In most enterprise workflows, disagreements get resolved with a tiebreaker. A senior clinician picks one answer, the conflicting label disappears, and everyone moves on. totally fine for R&D.
The FDA sees that differently. When they review your training data, they're asking how you arrived at your ground truth labels. What was the consensus methodology? Who participated? How was disagreement documented and resolved? If the answer is "a senior person picked one," you've essentially let one person's opinion override the others and quietly deleted the disagreement. That doesn't read as a consensus to a reviewer. It reads as a shortcut.
This is where enterprise annotation breaks. The annotators are qualified, and the labels are probably correct, but the resolution process was never built to be auditable. The FDA doesn't need to prove your labels are bad. They just need to ask how you got them and not like the answer.
What holds up under that scrutiny looks like multi-expert consensus with documented methodology, credentialed reviewers whose qualifications map to the clinical domain, and annotation provenance that traces every label back to who created it and how disagreements got resolved. Most teams already have pieces of this. The gap is usually in how disagreement resolution gets recorded, if it gets recorded at all.

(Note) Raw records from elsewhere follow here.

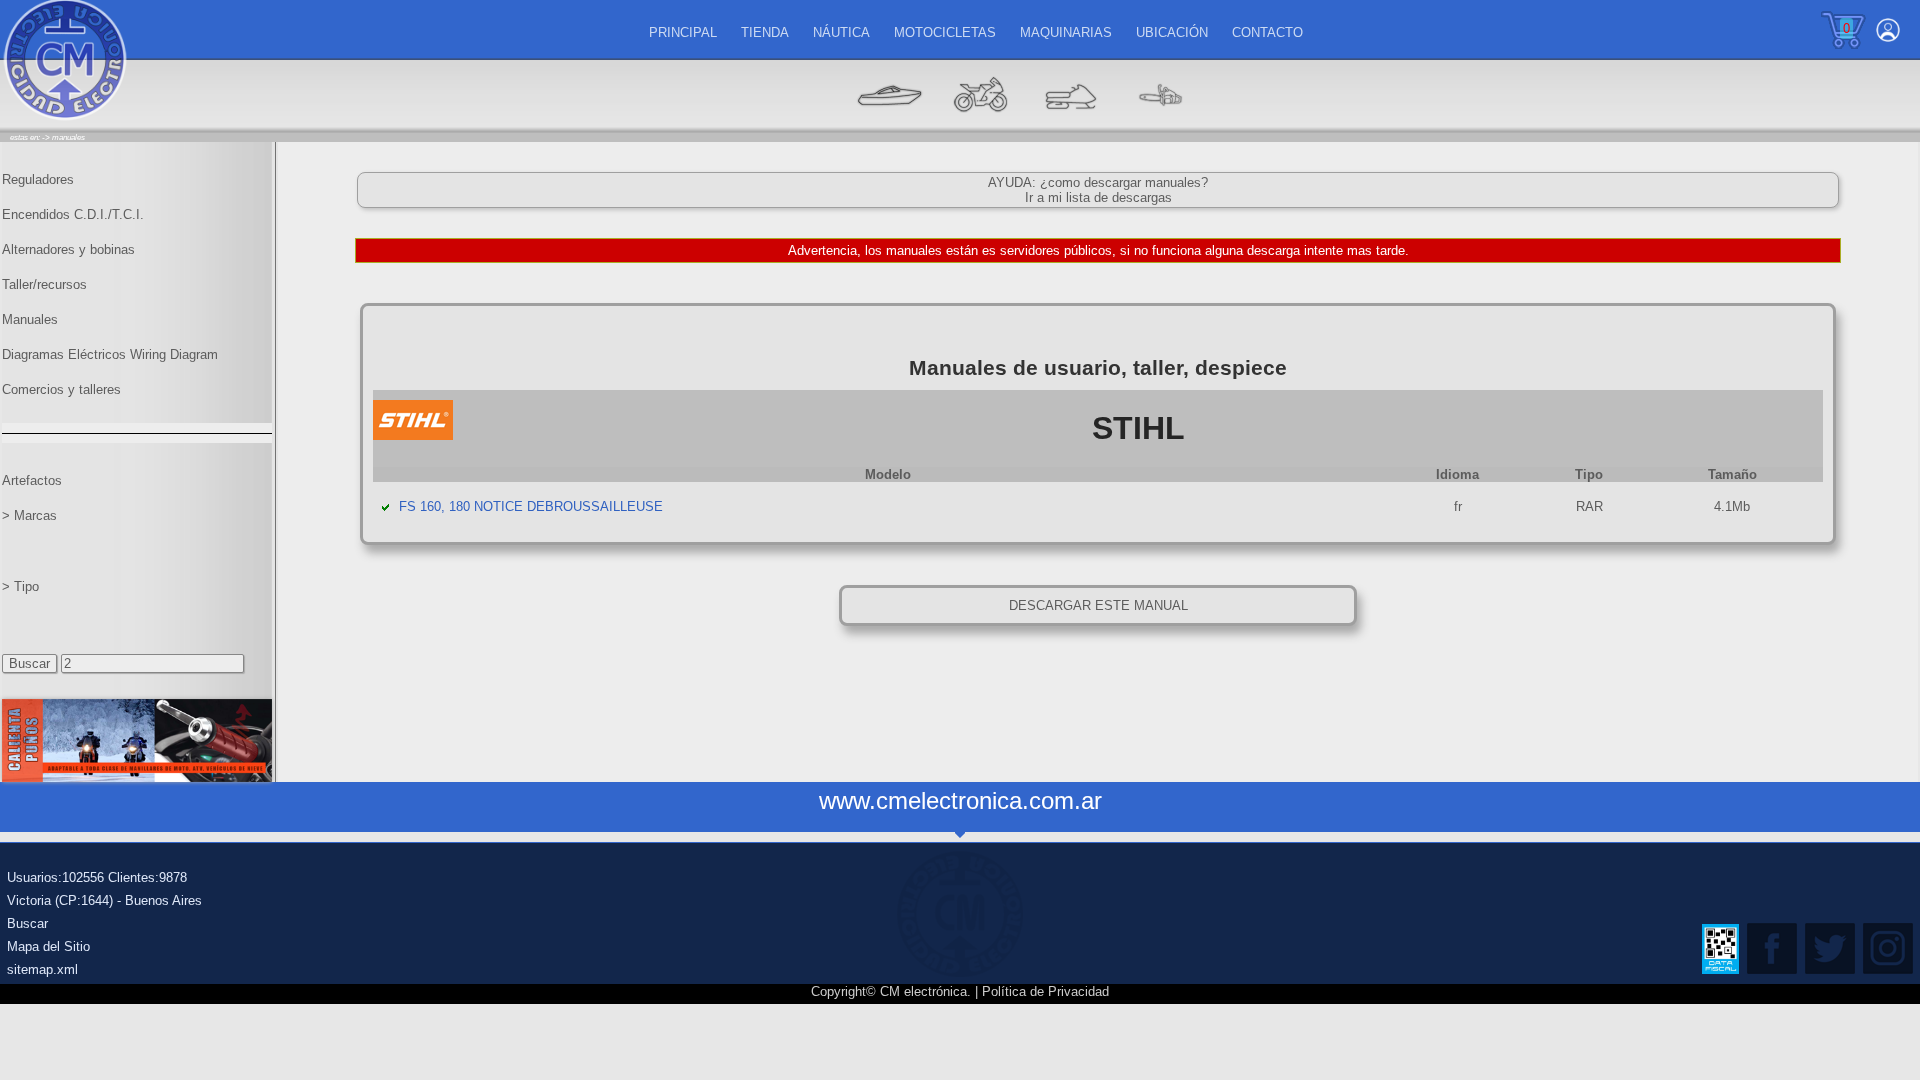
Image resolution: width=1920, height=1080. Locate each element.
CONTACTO (1267, 32)
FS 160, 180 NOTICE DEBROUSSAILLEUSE (531, 506)
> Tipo (20, 586)
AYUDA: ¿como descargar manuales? (1098, 182)
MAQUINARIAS (1066, 32)
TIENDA (765, 32)
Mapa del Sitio (48, 946)
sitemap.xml (42, 969)
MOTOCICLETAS (945, 32)
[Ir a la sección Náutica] (890, 125)
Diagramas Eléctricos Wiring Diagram (110, 354)
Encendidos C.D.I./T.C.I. (73, 214)
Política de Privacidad (1045, 991)
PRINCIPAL (683, 32)
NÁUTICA (841, 32)
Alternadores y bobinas (68, 249)
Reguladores (38, 179)
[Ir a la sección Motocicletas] (980, 125)
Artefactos (32, 480)
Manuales (30, 319)
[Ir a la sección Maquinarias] (1070, 125)
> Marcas (29, 515)
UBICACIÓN (1172, 32)
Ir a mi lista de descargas (1098, 197)
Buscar (27, 923)
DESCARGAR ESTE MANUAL (1098, 605)
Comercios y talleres (61, 389)
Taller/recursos (44, 284)
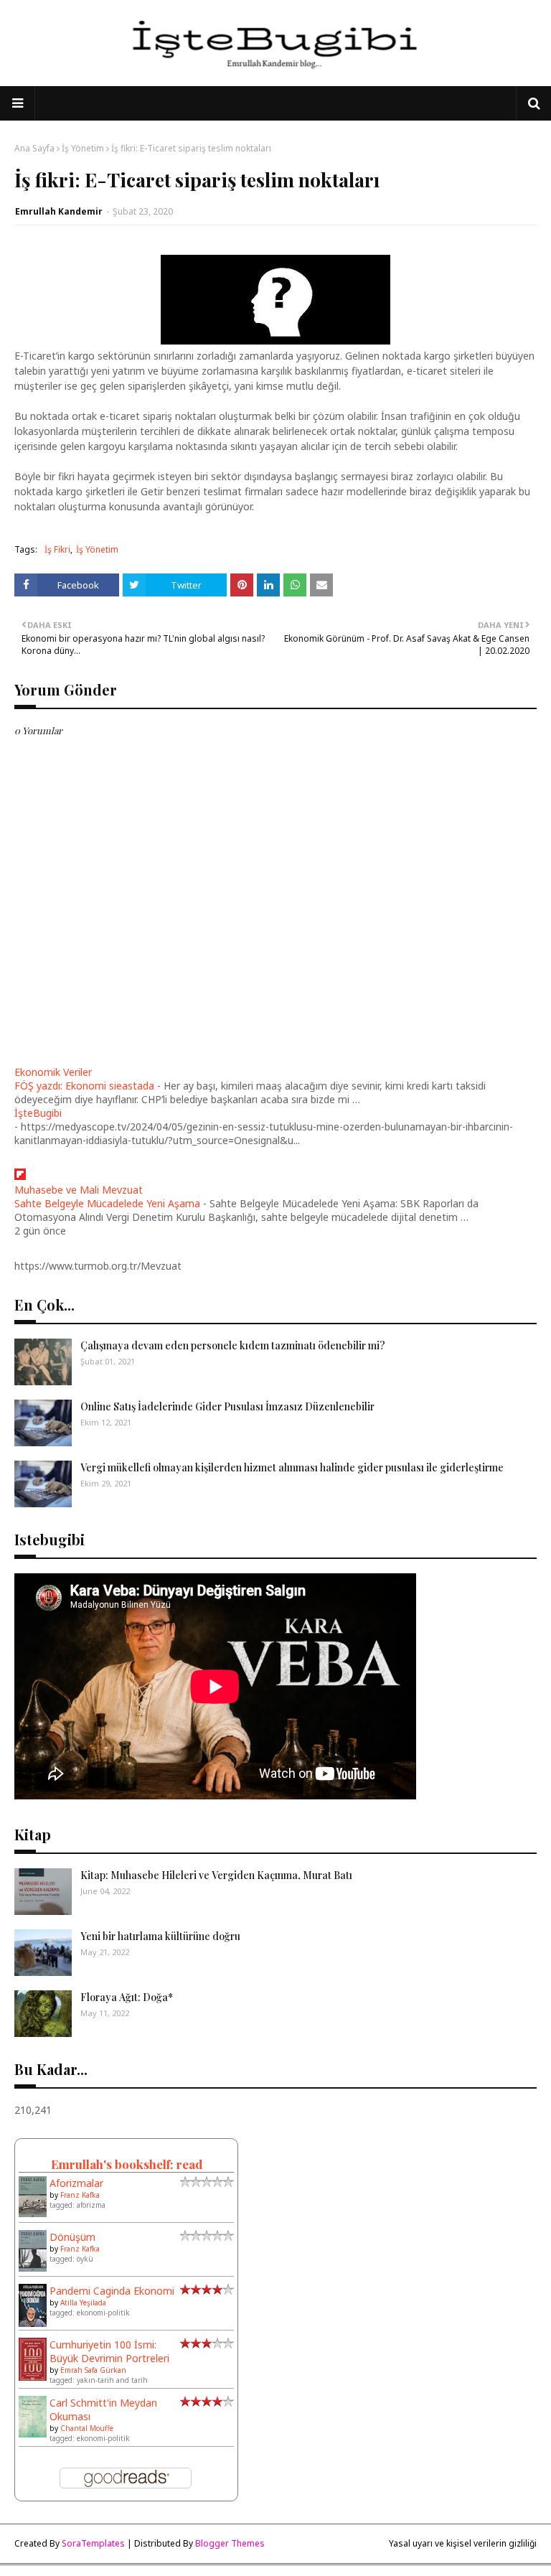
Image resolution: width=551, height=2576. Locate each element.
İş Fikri (57, 549)
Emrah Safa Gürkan (93, 2370)
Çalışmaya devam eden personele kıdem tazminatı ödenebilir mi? (232, 1345)
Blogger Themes (230, 2543)
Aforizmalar (76, 2183)
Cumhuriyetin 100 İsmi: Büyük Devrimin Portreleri (109, 2351)
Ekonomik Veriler (53, 1072)
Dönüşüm (72, 2237)
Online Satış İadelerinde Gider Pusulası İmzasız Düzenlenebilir (227, 1406)
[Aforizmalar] (33, 2213)
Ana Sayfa (34, 148)
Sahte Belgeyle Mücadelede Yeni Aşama (107, 1203)
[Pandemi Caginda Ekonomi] (33, 2324)
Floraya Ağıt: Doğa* (126, 1997)
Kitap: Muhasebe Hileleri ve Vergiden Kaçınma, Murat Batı (216, 1875)
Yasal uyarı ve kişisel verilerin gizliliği (463, 2543)
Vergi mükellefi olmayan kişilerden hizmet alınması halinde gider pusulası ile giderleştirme (292, 1467)
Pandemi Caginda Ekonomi (112, 2291)
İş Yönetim (83, 148)
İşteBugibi (38, 1113)
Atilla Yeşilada (83, 2303)
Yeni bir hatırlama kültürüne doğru (160, 1936)
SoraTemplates (93, 2543)
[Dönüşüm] (33, 2268)
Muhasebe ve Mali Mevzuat (78, 1189)
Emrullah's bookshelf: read (126, 2164)
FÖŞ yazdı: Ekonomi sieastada (84, 1085)
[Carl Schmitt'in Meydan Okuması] (33, 2433)
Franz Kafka (80, 2195)
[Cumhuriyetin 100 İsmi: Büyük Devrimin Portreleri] (33, 2377)
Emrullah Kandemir (59, 211)
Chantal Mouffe (86, 2428)
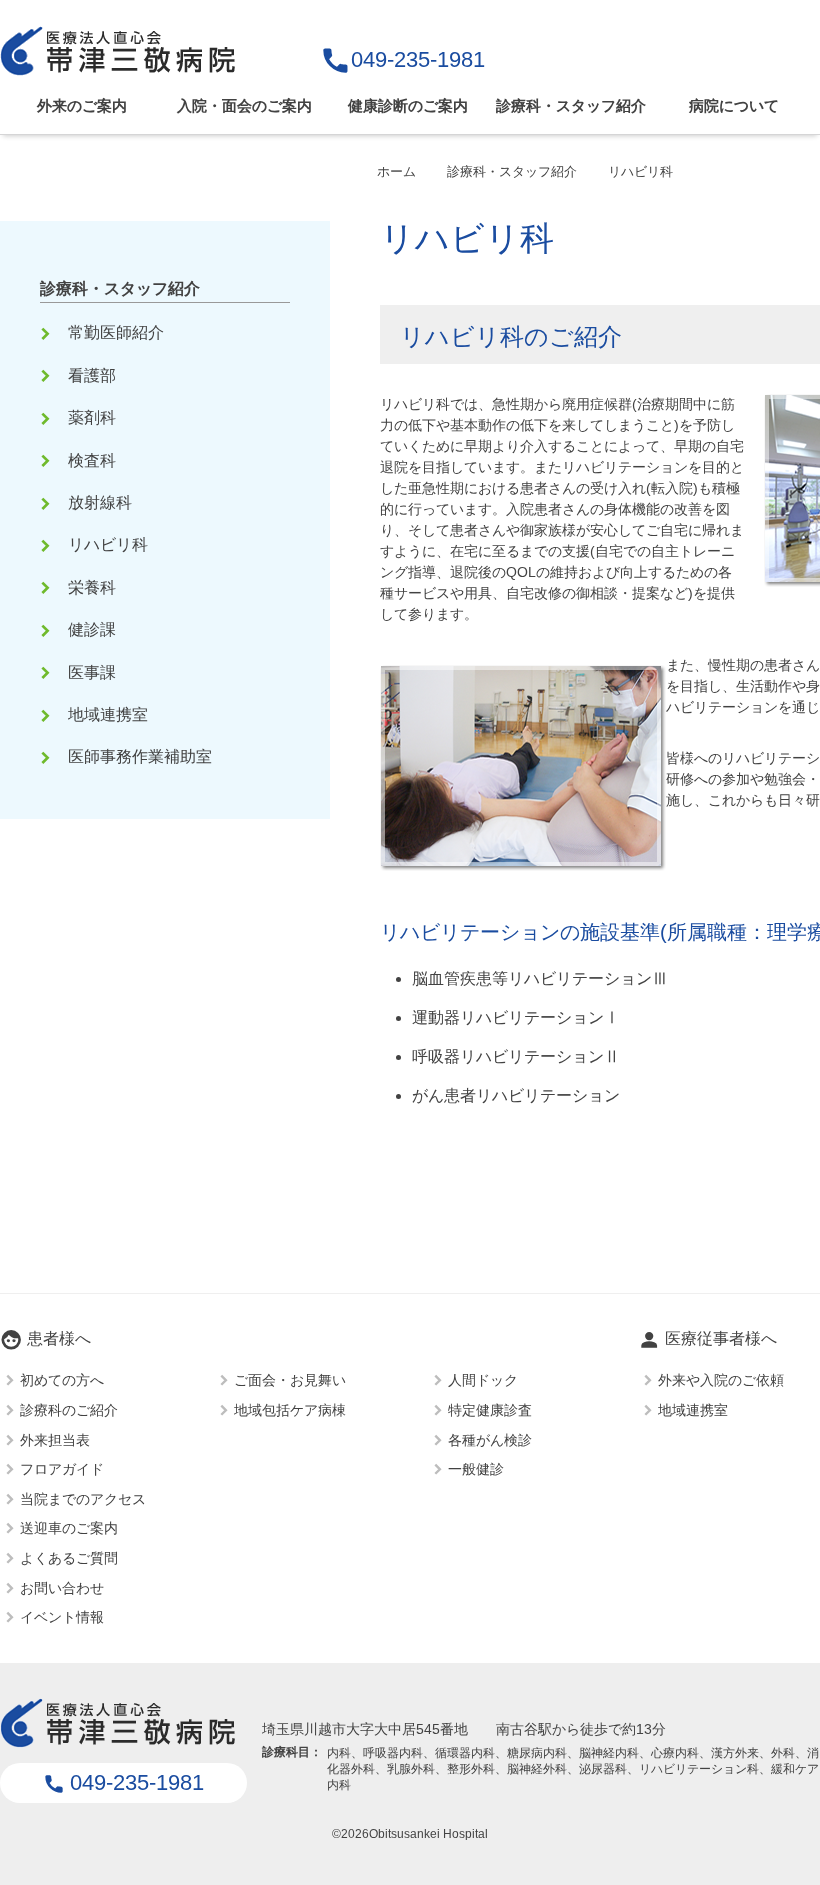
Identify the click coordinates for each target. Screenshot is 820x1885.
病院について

What doesn't hold up is the stuff that's still standard at many companies: single-annotator pipelines, non-credentialed workforces, tiebreaker workflows where one person's judgment quietly becomes your ground truth. These are R&D tools applied to a regulatory problem.
At Centaur.ai, we've now contributed to 10 FDA clearances across 6 companies, and a few of those companies have come back for second and third submissions. The thing that held across all of them is that consensus methodology and annotation provenance were treated as regulatory infrastructure from day one, not patched in before submission.
If you're building toward a submission and your annotation workflow still resolves disagreement by escalating to one person, that's the conversation worth having.
For a demonstration of how Centaur can facilitate your AI model training and evaluation with greater accuracy, scalability, and value, click here: https://centaur.ai/demo.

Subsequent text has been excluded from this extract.